Juvie, using documentation as a tool against injustice



March 7, 2024

Interviewed and written by Sam Hofman

Juvie is a human rights defender from the Philippines. In 2023, she was a guest in Shelter City Maastricht. Through an interview with Sam Hofman, Juvie details her human rights journey.

Juvie began her grassroots activism by volunteering in non-governmental organizations right after her master’s. Volunteering slowly turned into a full-time job and after a few years, she began the work that she has now been doing for well over a decade.

Juvie and her colleagues at Task Force Detainees of the Philippines are likely the first on site when it comes to interviewing family members of victims of extrajudicial killings or human rights violations. They employ contacts in the community, monitoring online forums, and a large volunteer group that update them on new extrajudicial killings that have taken place. Her work is key to ensuring accountability and a step towards bringing justice to the victims’ families. As she is often handling emotionally taxing cases, Juvie explains that her work had greatly impacted her to such an extent that it became necessary to take a break.

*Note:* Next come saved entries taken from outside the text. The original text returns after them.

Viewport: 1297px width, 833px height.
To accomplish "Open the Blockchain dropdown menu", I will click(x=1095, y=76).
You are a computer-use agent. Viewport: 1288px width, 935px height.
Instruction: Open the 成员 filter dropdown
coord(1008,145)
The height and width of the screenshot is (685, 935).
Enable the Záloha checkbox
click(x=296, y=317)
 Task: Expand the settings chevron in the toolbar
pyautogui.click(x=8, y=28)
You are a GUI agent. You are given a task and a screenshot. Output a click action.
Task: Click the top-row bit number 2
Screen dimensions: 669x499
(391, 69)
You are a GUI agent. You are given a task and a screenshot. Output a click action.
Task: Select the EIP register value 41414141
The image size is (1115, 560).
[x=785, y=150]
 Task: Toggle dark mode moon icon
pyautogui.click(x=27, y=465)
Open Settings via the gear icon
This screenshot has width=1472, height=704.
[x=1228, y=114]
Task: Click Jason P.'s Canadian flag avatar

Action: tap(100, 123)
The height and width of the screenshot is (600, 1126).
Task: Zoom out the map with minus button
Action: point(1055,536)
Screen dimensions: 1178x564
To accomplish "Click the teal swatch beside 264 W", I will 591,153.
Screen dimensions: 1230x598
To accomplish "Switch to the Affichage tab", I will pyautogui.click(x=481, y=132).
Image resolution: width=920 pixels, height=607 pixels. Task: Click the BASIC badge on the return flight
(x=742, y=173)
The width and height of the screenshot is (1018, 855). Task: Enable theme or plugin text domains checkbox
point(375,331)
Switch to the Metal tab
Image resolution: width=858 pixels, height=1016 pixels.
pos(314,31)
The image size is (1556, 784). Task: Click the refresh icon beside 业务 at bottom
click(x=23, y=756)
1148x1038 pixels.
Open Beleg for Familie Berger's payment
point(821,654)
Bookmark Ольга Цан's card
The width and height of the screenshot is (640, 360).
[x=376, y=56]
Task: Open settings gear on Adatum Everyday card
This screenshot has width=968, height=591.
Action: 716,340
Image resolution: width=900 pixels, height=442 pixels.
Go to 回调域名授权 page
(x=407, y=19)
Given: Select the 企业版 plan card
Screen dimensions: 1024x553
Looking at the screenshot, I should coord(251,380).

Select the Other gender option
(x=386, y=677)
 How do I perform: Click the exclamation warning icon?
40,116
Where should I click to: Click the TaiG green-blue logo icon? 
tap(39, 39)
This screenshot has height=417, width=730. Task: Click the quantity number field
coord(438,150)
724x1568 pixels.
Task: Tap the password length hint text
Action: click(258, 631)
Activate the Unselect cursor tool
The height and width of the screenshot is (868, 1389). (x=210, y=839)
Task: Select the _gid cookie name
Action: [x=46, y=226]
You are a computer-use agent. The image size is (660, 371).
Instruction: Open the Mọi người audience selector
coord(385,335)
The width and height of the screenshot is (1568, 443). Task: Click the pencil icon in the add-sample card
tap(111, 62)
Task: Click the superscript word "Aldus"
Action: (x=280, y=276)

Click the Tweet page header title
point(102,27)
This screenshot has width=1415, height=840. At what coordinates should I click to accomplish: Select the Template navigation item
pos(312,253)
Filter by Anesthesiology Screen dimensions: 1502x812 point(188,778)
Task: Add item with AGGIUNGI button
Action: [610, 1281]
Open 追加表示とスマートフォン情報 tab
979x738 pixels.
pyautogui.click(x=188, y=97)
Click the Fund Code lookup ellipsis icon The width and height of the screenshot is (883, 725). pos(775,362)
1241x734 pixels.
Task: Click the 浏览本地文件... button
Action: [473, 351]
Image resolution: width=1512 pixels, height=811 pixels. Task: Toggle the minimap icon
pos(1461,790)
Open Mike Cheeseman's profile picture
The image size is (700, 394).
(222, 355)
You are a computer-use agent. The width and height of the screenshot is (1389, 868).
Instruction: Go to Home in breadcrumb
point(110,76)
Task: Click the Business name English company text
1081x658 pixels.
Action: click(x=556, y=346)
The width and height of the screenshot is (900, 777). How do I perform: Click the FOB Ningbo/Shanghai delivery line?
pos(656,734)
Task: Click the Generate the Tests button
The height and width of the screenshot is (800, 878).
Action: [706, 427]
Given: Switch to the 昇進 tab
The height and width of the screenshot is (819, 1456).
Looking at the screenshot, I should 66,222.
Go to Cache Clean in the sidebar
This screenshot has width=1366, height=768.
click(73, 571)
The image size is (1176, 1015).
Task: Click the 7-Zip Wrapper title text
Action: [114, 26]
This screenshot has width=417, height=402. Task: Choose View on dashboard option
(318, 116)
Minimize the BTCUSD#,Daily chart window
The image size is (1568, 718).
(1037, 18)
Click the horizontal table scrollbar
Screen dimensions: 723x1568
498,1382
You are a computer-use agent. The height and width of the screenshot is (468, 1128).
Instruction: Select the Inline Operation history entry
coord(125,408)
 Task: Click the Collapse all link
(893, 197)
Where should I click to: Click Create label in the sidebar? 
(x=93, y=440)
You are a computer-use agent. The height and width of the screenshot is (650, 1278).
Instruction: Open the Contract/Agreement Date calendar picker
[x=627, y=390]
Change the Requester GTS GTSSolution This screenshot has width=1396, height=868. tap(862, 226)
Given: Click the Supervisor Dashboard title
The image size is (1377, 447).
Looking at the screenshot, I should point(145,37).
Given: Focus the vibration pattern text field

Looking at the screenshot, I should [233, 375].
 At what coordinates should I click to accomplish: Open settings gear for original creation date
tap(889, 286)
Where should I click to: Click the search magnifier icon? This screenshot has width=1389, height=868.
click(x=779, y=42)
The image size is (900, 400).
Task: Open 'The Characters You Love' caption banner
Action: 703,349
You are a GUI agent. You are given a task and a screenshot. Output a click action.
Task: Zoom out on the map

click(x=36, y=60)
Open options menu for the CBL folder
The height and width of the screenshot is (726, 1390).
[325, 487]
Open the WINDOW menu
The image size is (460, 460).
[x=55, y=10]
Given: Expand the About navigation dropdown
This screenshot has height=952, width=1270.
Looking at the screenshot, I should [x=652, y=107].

“I became numb to killings, I wasn’t shocked by them anymore, but when I was asleep, I would get terrible nightmares of the killings I saw.”

Juvie’s work began with documenting crimes committed against indigenous communities living on the island of Mindanao. Some of the communities that Juvie has worked with are the Higaonon tribe in Bukidnon, Blaan tribe in Santos City, the Tboli tribe in South Cotabato, and many more. The issues that they are faced with vary, with some trying to reclaim ancestral land whereas others are harassed by companies to leave.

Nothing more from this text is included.